# Am I addicted?



## Puff1 (Jan 7, 2007)

Never and I mean NEVER did I ever think for one second that I would be up at 2am on a Sunday morning cooking!
But I am  
I wanted to do a long cook on the WSM and I figured best to stay up late than get up early so here I am  
Put on 2 chucks, one rubbed with WRB, the other with Sucklebusters Rub(You said you wanted to try it on a chuck Gator  )
Also have a butt on rubbed with a little something I've been working on   Full ring of KF, a little sand in the pan, some hickory chunks, & a full moon  
Do you call it addiction?
I don't


----------



## Green Hornet (Jan 7, 2007)

You got it bad, brother!
I am "Jonesing" myself  
Enjoy yer morning in the smoke


----------



## Kloset BBQR (Jan 7, 2007)

Nah, I call it passion!  It's only an addiction if you want to quit and can't!

Looking good there Puff!


----------



## cleglue (Jan 7, 2007)

Yes...but you have plenty of company with this great addition!


----------



## Nick Prochilo (Jan 7, 2007)

Looking great puffy!


----------



## LarryWolfe (Jan 7, 2007)

Like Kloset said Puff, that's passion!!!  Great job Little Buddy!


----------



## Woodman1 (Jan 7, 2007)

I say you're something that sounds alot like "a-dict"


----------



## wittdog (Jan 7, 2007)

Good start how many beers have you had?


----------



## john pen (Jan 7, 2007)

Man, I wish I didnt have to work all weekend, Id be doing the same.

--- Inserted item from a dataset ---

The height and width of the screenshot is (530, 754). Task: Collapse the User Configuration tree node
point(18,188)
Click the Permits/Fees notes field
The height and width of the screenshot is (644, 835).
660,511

Been hankeren' for some chuck !


----------



## gator1 (Jan 7, 2007)

ChuckleBusters. We are in new territory Puff!

 

Gator.


----------



## wittdog (Jan 7, 2007)

I used the Sucklebusters on a Chuck last week....and it made some mean enchillads


----------



## Finney (Jan 7, 2007)

You go Poof-boy.


----------



## Puff1 (Jan 7, 2007)

[smilie=sleep.gif] 
Butt is stalled at 150ish.
WRB chuck is foiled and the Chucklebuster chuck is at 140.
Temp held good all night. Had a bit of a drop at about7am. I just added about 10 unlit KF.
What a great smell to wake up to


----------



## Bill The Grill Guy (Jan 7, 2007)

Go Puff, Go.  Ah, where are the next instalment of pics?


----------



## Puff1 (Jan 7, 2007)

Bill The Grill Guy said:
			
		

> Go Puff, Go.  Ah, where are the next instalment of pics?

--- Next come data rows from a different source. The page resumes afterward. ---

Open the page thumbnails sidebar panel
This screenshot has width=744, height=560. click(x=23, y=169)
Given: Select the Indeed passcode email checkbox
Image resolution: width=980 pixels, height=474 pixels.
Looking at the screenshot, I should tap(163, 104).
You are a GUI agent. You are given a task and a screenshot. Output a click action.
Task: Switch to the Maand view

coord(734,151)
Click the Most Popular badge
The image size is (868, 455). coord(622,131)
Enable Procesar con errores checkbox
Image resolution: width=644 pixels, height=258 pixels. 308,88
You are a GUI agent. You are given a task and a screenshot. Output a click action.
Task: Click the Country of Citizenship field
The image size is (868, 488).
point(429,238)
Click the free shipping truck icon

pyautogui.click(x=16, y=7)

Soon, I hate taking that lid off


----------



## LarryWolfe (Jan 7, 2007)

Puff said:
			
		

> Bill The Grill Guy said:
> 
> 
> 
> ...



Good boy, I taught you well !!  Don't take it off till the meats done or you need to foil the chucks!


----------



## Puff1 (Jan 7, 2007)

Larry Wolfe said:
			
		

> Puff said:
> 
> 
> 
> ...



Good boy, I taught you well !!  Don't take it off till the meats done or you need to foil the chucks![/quote:23dt2ylw]
 [smilie=bowdown.gif]


----------



## BigGQ (Jan 7, 2007)

Sounds good so far, Puff.


----------



## Puff1 (Jan 7, 2007)

WRB chuck is done. I love the bite of that stuff!
Chucklebuster chuck is foiled.
Butt is 170 and creeping 10hrs. into the cook


----------



## wittdog (Jan 7, 2007)

Looks great Puff...the smoked Chuck is a great ing..for mexican style food..


----------



## Puff1 (Jan 7, 2007)

wittdog said:
			
		

> Looks great Puff...the smoked Chuck is a great ing..for mexican style food..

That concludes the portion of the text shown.